Ballard (Louisville) center fielder Jordon “Jo” Adell swings a composite bat during high school games, but when he got a chance to hit with a wood bat last summer with the EvoShield Canes, he was loyal to his hometown.
“Playing with the Canes, part of our sponsorship is Louisville Slugger and we got a bunch of bats from them,” Adell said. “I found one and it worked for me all summer. Being a Louisville guy, you have to know better than to swing anything else. In high school, I try to use wood bats on practice days. I try to balance out with the metal. The wood doesn’t lie. It’s always the best training tool. Metal sometimes, you can hear ding, ding, ding and you don’t know if you’re really squaring up.”
These days, more often than not, the senior is squaring up. Going into a game Friday night, he’s hit 13 homers, including two memorable blasts.
Against Collins (Shelbyville, Ky.) on March 15, he was playing in a night game at home and the right-handed hitter knocked one out of right field, leading to a 9-0 victory.

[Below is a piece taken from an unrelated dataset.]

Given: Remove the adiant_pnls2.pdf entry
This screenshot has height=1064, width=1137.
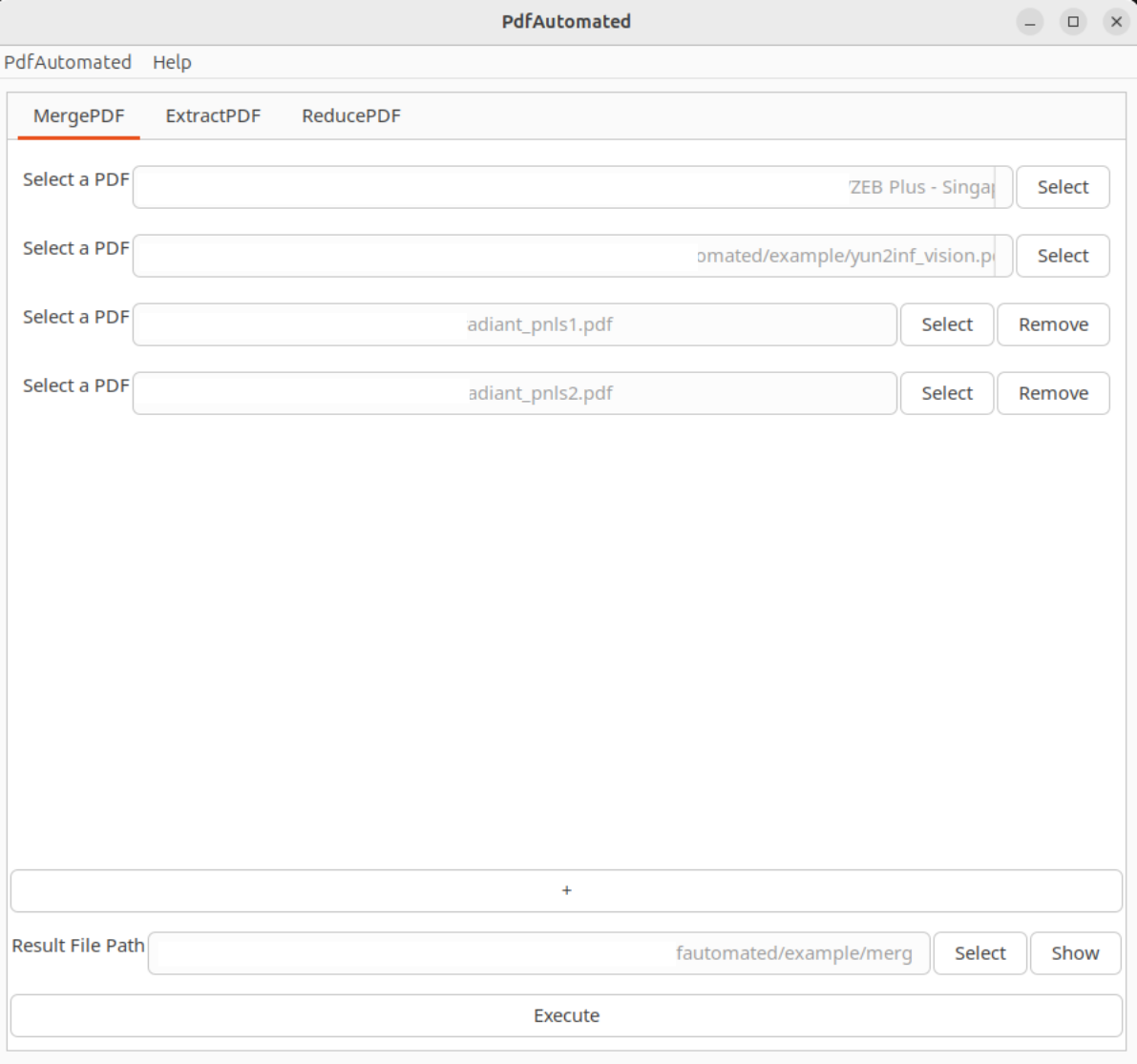Looking at the screenshot, I should pyautogui.click(x=1053, y=393).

“I got a curve ball on the outside,” Adell said. “There are some tennis courts behind right field at Ballard and I’m pretty confident I was close to clearing it beyond that fence because the ball got and it was on its rise when it left the park. I got a really good bat angle on it and was able to get some the backspin on it to make the ball carry. Then I hit one against Manual (Louisville), at Derby City (where Spalding University plays in Louisville), and I got a fastball middle in and I met it and it was hit really well. There’s a tree in left center and it was probably about 100 feet tall and I’m sure I cleared it. Those two, when it left the bat, it felt good. The cool thing it was both sides of the field. I’m definitely working both parts of the field.”

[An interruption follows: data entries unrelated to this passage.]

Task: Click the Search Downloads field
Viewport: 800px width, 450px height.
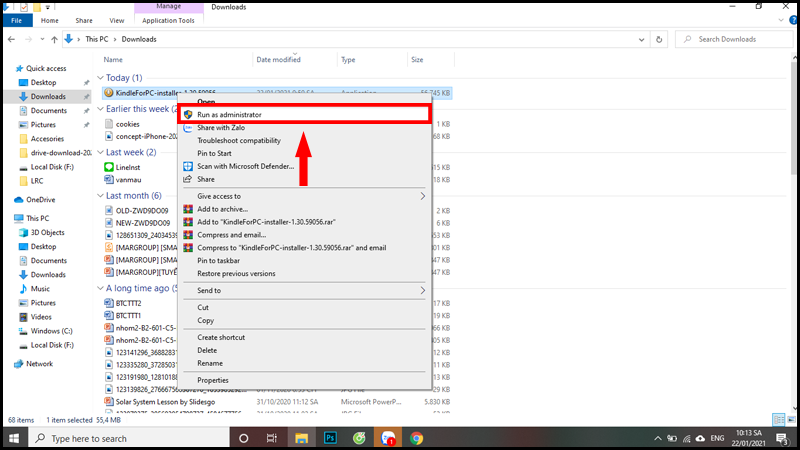Action: [735, 39]
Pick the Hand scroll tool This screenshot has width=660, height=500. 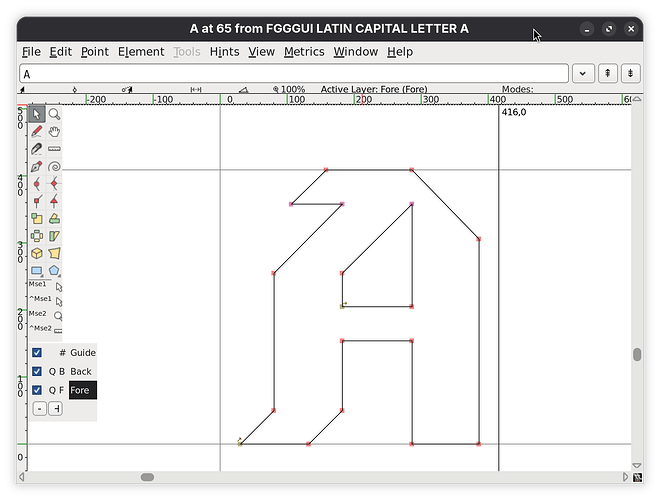pyautogui.click(x=55, y=131)
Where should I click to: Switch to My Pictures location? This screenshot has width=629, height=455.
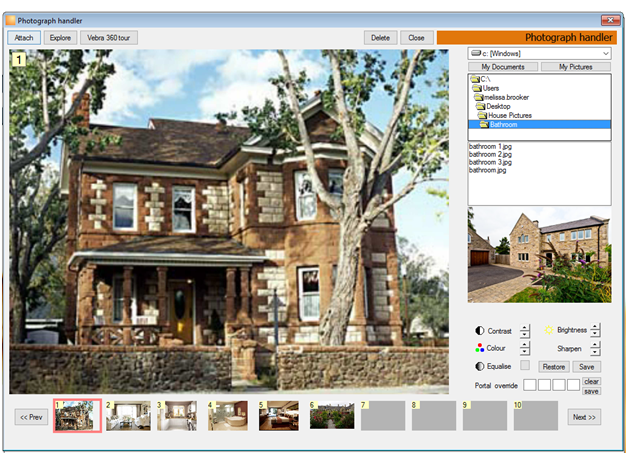576,67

By the numbers: Adell is hitting .538 through 52 at-bats with 33 RBI, 13 homers and only four strikeouts. He’s walked 20 times, 10 of them intentionally and has stolen nine bases. Though he’s pitched frequently in the past, he’s only thrown a handful of innings this season.
“I would definitely say my biggest improvement is patience at the plate and comfort and knowing my stuff is good enough to get the job done, whatever the situation is,” Adell said. “I feel like I haven’t tried to be Superman. I have done a good job of staying true to what I am.”

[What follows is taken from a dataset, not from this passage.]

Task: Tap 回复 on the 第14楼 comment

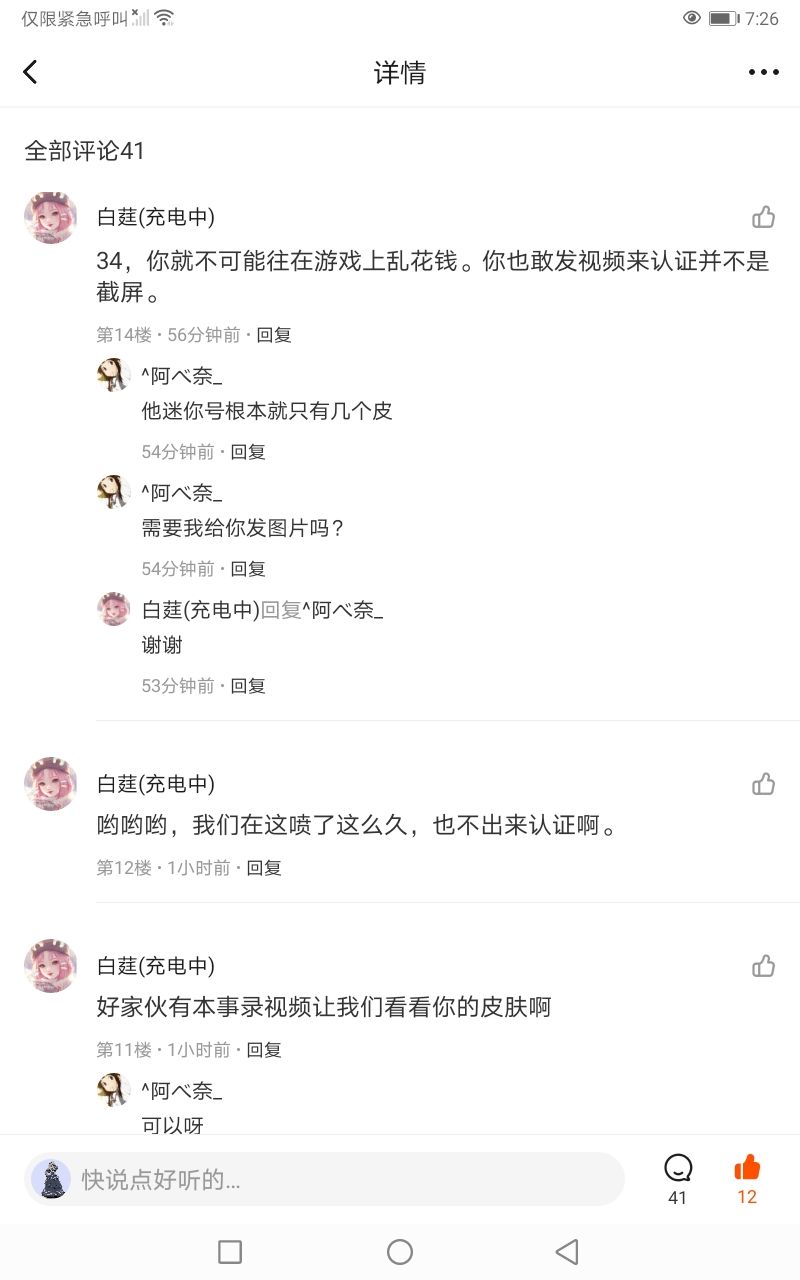Action: (274, 335)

Best games: On April 8, in a 7-1 defeat of Hickory, N.C., he went 2-for-3 with two homers and five RBI. On April 14, in a 6-2 defeat of Butler (Louisville), he went 3-for-4 with two homers and three RBI.
They said it: “The biggest stride I’ve seen him make is probably his mental approach to the game,” Ballard coach David Trager said. “His first three years, he was a very athletic player who may not have known how to use his tools toward the sport of baseball. He’s really taken a different approach to the game this year. In the offseason, he wasn’t just swinging off the tee, he was swinging off the tee to work on his swing. Once they start becoming their own coach, their own critic, the sky is the limit.”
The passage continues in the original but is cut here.